Was heißt das für Lehrkräfte? Für sie bedeutet der geforderte Wandel, Basiskompetenzen noch konsequenter zu sichern und zugleich überfachliche Fähigkeiten wie kritisches Denken, Problemlösen und Kreativität stärker zu fördern. Schulen bräuchten dafür aber Freiräume und Unterstützung, so das Papier. Ohne mutige Anpassungen werde es nicht gelingen, die Herausforderungen von Transformation und Demografie zu bewältigen.

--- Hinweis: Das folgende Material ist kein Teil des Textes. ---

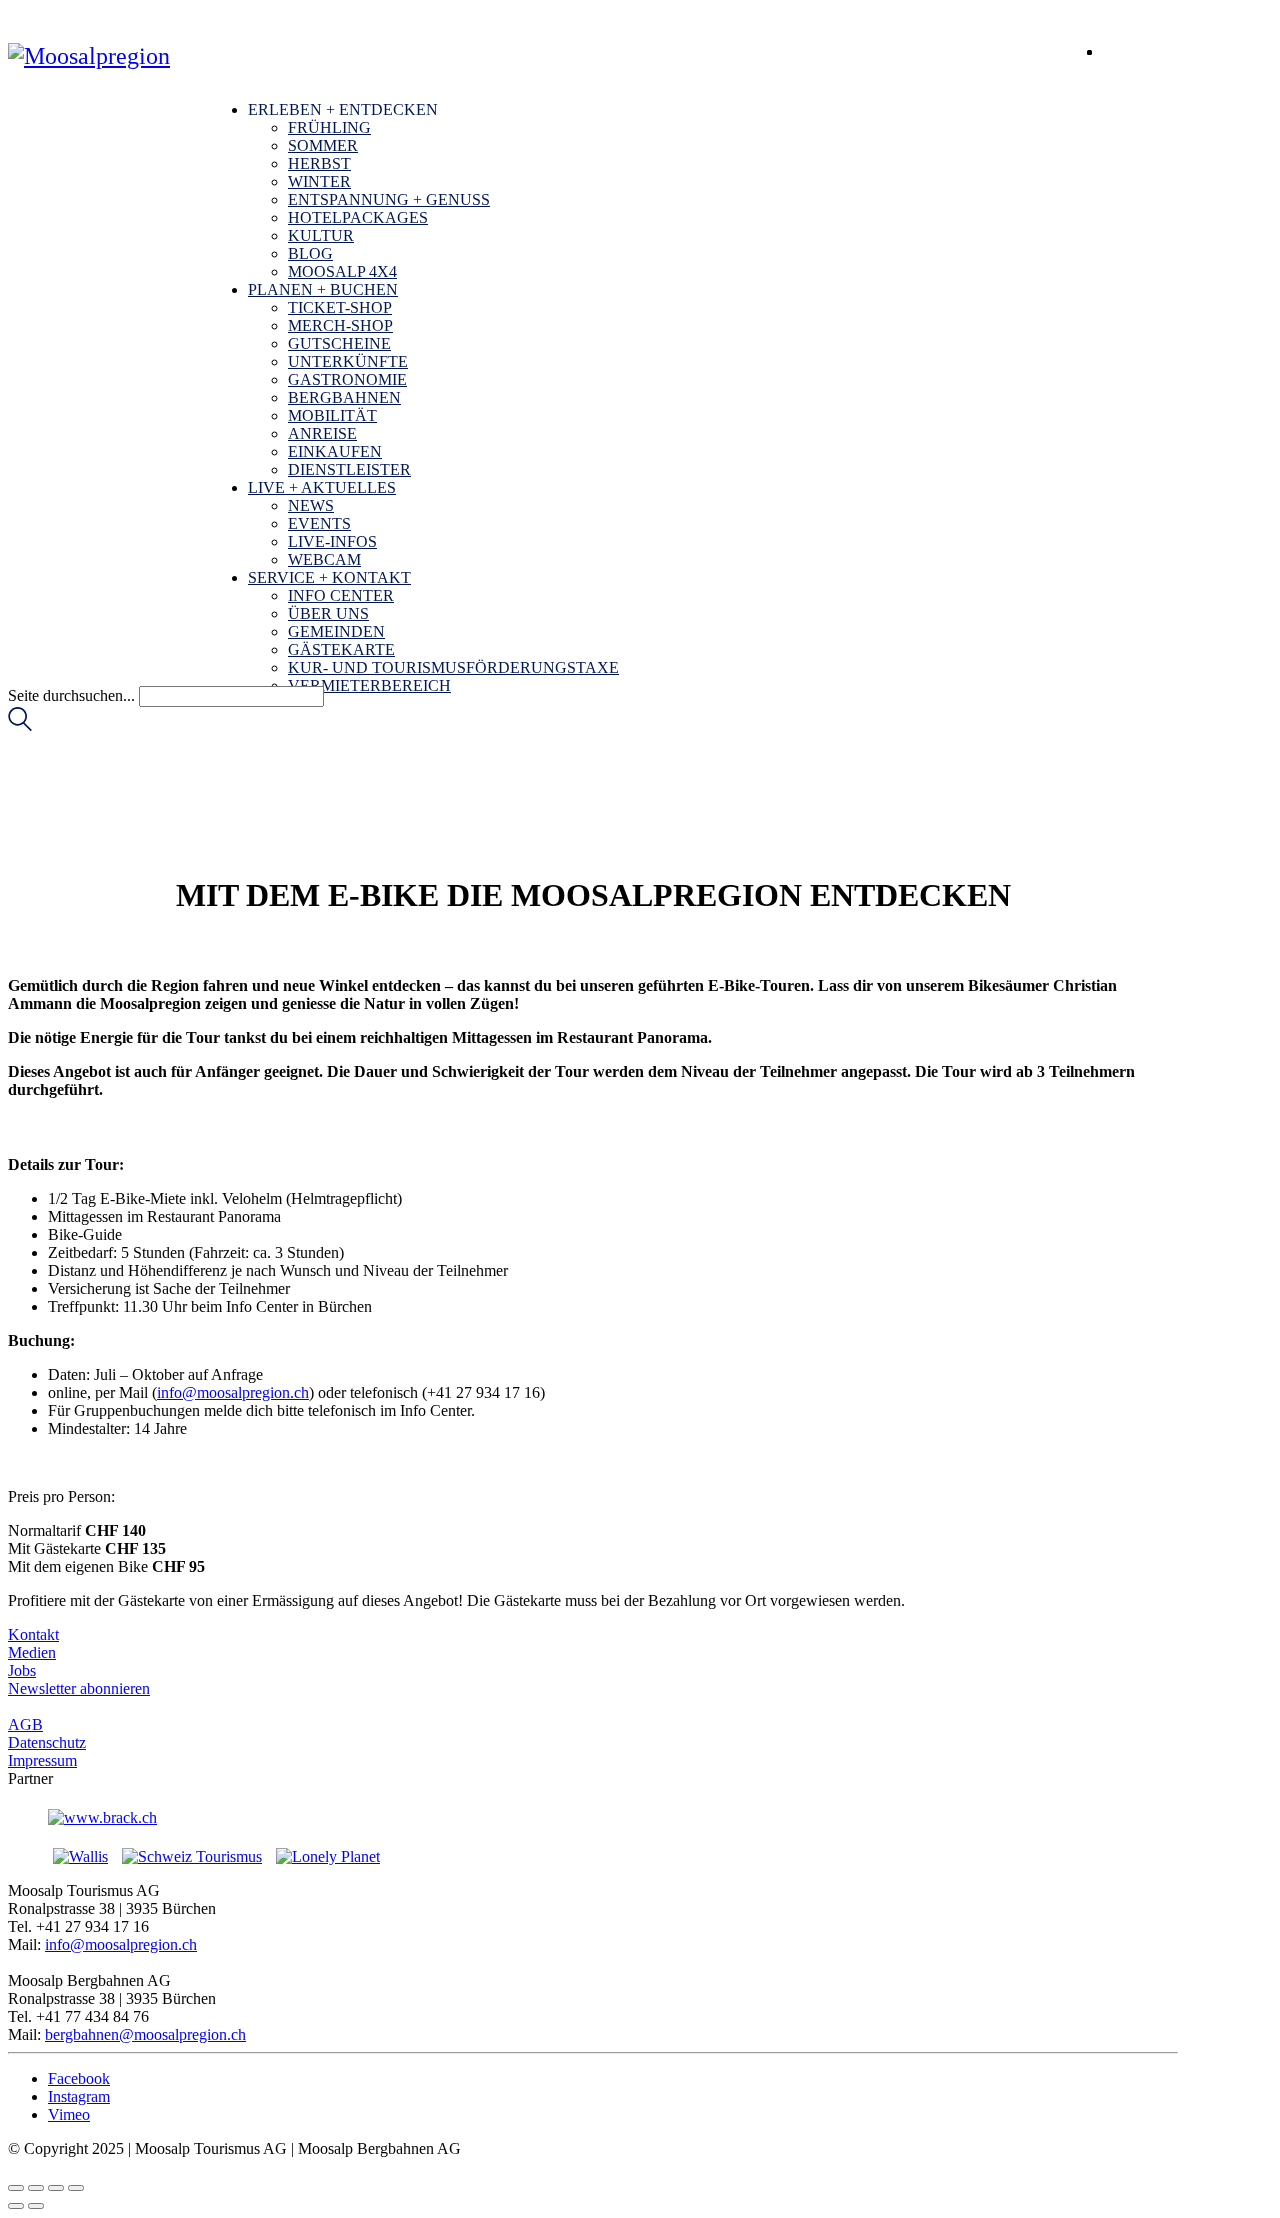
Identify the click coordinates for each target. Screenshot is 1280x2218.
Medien (32, 1652)
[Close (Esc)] (16, 2188)
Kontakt (33, 1634)
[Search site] (20, 725)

Hintergrund: Das Bildungspolitische Forum wird jährlich vom Leibniz-Forschungsnetzwerk Bildungspotenziale (LERN) ausgerichtet, das 28 Einrichtungen der Bildungsforschung verbindet. Die diesjährige Veranstaltung fand in Kooperation mit dem Bundesministerium für Bildung, Familie, Senioren, Frauen und Jugend statt. Das Positionspapier wurde von einem Team um Wissenschaftlerinnen und Wissenschaftler des IAB, des ifo Instituts, des RWI sowie weiterer Forschungseinrichtungen erarbeitet.
Hier lässt sich das vollständige Positionspapier herunterladen.
Ich bekomme echt die Krisen, wenn ich sowas lese:
Zunächst geht es doch noch um Schule, in der Grundwissen vermittelt werden soll, in der eine breite, stabile Basis gelegt wird. Es geht nicht um Spezialistentum oder Inhalte, die man einfach wegdiskutieren könnte.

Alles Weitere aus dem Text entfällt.